SoftBank Group's Tokyo-listed shares slid sharply on Friday after a report suggested OpenAI, the developer of ChatGPT, is inclined to postpone its planned initial public offering until 2027 rather than pursue a listing this year. The development, if confirmed, would delay a major liquidity event for investors in the artificial intelligence company.

By 01:06 GMT, SoftBank shares had declined 11.3% to 6,317.0 yen. Market participants attributed the move to the report's indication that OpenAI's advisers had urged a cautious approach to any public offering amid uncertain investor appetite for high AI valuations.

The report said that OpenAI had at one point explored a public listing as early as the third or fourth quarter of 2026 and had considered seeking a valuation up to $1 trillion, which would be notably higher than its last private valuation of $730 billion. However, advisers reportedly cautioned that volatile equity markets, alongside questions about whether AI companies can sustain such lofty valuations, could weigh on demand for a near-term IPO.

Those same advisers are said to have recommended slowing the timetable, with company executives now portrayed as considering a 2027 listing at the targeted valuation instead of reducing expectations to expedite a public debut. The report also highlighted ongoing financial challenges at the ChatGPT maker as a factor underlying the counsel for caution.

SoftBank is identified in the report as one of OpenAI's largest backers, participating in the company's funding rounds and in AI infrastructure initiatives. As a result, any sizable delay to an OpenAI IPO would potentially defer an important exit opportunity for SoftBank and other investors.

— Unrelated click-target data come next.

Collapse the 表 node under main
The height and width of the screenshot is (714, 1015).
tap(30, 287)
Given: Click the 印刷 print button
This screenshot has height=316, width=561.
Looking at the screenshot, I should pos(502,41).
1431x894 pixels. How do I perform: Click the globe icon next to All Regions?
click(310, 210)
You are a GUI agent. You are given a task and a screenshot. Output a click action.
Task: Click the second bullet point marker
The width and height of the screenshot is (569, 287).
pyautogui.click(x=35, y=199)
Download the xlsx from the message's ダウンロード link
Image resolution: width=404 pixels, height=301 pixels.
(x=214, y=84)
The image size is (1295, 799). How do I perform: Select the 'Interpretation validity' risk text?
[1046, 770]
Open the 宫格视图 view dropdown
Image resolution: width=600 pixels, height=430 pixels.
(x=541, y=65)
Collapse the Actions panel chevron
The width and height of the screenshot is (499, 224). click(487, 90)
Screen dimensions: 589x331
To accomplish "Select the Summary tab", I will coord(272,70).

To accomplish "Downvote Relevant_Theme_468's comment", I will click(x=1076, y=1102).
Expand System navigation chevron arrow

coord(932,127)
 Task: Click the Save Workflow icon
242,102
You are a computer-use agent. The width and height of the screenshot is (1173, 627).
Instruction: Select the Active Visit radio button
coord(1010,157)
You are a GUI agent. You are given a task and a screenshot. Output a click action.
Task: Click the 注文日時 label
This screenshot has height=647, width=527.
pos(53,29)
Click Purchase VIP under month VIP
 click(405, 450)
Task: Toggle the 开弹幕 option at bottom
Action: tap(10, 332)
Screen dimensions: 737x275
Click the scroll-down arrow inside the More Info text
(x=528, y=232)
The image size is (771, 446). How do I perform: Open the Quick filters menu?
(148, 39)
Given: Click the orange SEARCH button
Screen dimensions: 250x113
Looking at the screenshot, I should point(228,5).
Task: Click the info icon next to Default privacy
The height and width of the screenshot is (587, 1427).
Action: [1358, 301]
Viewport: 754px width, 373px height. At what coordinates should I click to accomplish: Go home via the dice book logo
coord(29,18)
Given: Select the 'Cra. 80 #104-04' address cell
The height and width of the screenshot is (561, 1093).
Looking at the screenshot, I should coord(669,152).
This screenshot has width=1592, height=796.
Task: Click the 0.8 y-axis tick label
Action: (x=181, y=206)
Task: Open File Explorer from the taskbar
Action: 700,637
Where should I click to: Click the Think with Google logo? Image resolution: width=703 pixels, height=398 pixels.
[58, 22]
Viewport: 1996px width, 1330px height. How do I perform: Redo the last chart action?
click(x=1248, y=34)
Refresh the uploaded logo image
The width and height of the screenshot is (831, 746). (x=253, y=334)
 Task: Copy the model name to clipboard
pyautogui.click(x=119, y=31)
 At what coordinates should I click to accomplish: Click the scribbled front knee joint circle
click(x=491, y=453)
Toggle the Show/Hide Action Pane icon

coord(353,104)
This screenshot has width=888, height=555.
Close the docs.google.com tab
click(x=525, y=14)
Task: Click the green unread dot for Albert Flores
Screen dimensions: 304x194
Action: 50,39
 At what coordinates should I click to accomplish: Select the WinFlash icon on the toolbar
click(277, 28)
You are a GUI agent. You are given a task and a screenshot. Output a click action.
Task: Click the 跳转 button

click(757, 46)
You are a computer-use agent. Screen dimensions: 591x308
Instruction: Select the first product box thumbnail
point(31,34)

The report additionally cited recent market reactions to other private-market transactions as part of the advisers' rationale for urging restraint, noting that those outcomes had encouraged a more conservative stance toward timing a public offering.


Context and market impact

The reported shift in OpenAI's IPO timeline has translated into immediate pressure on investors with exposure to the private AI firm, and pushed a major Japanese equity into negative territory during trading on Friday. The combination of valuation expectations, market volatility, and company financials framed the advisers' recommendations, according to the report.

Risks

  • A delayed IPO would push back a major liquidity event for investors, affecting stakeholders in the tech and venture capital sectors.
  • Volatile equity markets could reduce investor demand for high-valuation AI listings, impacting public-market receptivity to AI-related stocks.
  • Ongoing financial challenges at the AI company could complicate timing and valuation for any future public offering, introducing uncertainty for equity investors and backers.